The housemates claimed that you were playing up for the cameras. Was that true?
"I think any of my friends will tell you that's what I'm like all the time. I'm a big personality and I really enjoyed the experience. I was just making the most of every minute of it."
Do you regret anything you did in there?
"I don't regret any of my behaviour, because I think I was myself at all times."
So you don't think there was an overreaction with the crisps and John James incidents?
"With the crisps - basically, it was portrayed that I wasn't going to share the crisps when I was. A few days later I realised that I had really upset Ife and I spent three hours in bed crying at that point because of disappointment with myself. But with regards to the pool incident, if you watched Big Mouth, you'll have seen the wound on my leg, which is pretty bad. I don't think people realised that I was actually hurt. It is a pretty bad carpet burn on my thigh, my knee and my arms. I'm not sure what was shown, but I was dragged across the carpet in the living room. I don't blame John because he didn't realise that he was doing anything wrong. And my reaction was purely about pain and being exposed. Although I may have overreacted a bit, considering the injuries and circumstances, I couldn't have stopped the situation. John wouldn't have wanted to hurt me, he didn't know he was, but that was my emotional reaction to being hurt."
On the highlights show we could see you laughing during the incident. Why was that?
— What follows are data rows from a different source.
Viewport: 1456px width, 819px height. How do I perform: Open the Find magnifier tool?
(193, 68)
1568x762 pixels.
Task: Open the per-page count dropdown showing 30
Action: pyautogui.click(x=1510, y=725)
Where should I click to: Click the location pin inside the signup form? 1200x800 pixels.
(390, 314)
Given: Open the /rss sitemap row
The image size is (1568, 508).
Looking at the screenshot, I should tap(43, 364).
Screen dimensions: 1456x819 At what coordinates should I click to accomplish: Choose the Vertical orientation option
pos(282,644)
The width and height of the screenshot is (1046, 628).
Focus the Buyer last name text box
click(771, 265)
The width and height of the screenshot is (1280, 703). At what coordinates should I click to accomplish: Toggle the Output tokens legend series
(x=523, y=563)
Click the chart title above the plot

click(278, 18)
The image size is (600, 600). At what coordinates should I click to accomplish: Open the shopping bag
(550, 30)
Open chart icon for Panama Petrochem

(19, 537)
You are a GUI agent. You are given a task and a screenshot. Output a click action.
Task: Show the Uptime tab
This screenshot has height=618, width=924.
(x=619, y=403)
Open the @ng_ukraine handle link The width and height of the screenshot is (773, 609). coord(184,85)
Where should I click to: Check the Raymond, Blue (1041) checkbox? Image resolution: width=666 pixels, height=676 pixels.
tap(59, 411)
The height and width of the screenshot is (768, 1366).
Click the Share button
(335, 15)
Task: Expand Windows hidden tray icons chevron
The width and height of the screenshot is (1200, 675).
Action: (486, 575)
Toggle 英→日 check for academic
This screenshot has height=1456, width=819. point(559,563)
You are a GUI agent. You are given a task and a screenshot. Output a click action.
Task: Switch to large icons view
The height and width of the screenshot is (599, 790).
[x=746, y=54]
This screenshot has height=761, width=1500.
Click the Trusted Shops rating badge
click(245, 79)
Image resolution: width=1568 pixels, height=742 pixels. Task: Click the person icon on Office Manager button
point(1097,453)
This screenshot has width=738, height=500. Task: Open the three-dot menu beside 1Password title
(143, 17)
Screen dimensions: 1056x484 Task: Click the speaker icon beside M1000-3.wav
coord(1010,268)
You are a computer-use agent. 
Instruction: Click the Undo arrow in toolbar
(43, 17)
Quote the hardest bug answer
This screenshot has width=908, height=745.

"When I was being dragged it was still part of a game and I didn't know how to react. As soon as I got away from it in the Diary Room, that's when the emotion hit and I started crying. I ended up apologising for everything just because I like John James and I'd rather apologise even when things aren't all my fault. I wish the incident hadn't happened, but it did hurt. If people want to take pictures of the wounds they can, because they did hurt. I was laughing because I was unable to put a clear emotion on it. I did clearly stay stop a number of times during the incident."
Do you think you were unfairly portrayed as a whinger in the house?
"When you have pain and wounds and stuff, I don't think that is whingeing. From what I've heard there was a shot in the bedroom and then it went to the garden. But I was dragged across the carpet. I was dragged and I couldn't stop it. I don't blame John and he's still my friend, but I couldn't stop it. If you have carpet burn it is going to hurt. I don't want to say that reaction was uncalled for, considering the wounds. I was hurt, I had wounds, I felt like I was in a situation where I couldn't stop it. I felt that I was exposed in a way that I hadn't been before, because I made a huge effort not to reveal my underwear in the house. That was something which could affect my profession and that upset me as well. From what I've heard, I don't think it was portrayed in that way."
Were you at any point scared during the incident?
"I did say at the time I was scared to go back in the house, but in retrospect I was not scared of John. I was scared and upset, so Mario came to see me in the Diary Room and he made sure I was OK when I went back in the house. But I guess I was scared about being in a situation that I couldn't stop. I'd said 'stop this is hurting me' and 'stop my underwear is showing', but it didn't end. But I'm also well aware that I started the incident. But at the time it did upset me."
Did you ever fancy John James?
"I really liked John James and I think he's a lovely person. As to whether I fancy him, I'm not sure if we know each other well enough to develop that sort of relationship. We didn't really sit down and get to know each other. But we did joke around a lot and flirt a lot. The pool incident was probably flirting that went wrong. But that wasn't his fault and at the time, I was just on raw emotions when I responded to it."
Will you be hooking up with him when he leaves the house?
"I'd like to see him and see how he is. Although we made up yesterday, it was only a few hours before I left the house. We'll have to see what happens. Because he appears to have a blossoming romance with Josie at the moment."
Were you jealous of his relationship with Josie?
"No, never. He gets on really well with Josie and she's a really nice person. As I said in the exit interview, she argues with him as much as I did. If they want to continue together, then I'm really happy for them. I think something might happen between them."
Do you still want to be a doctor? And are you not tempted to pursue a pop career?
"I definitely still want to be a doctor. I don't think singing would be a career that would last very long! As for me being me, I will stick to the Lady GaGa impressions in my own time. There's no reason I can't be a doctor who sings in their spare private time. I have no plans for a novelty single!"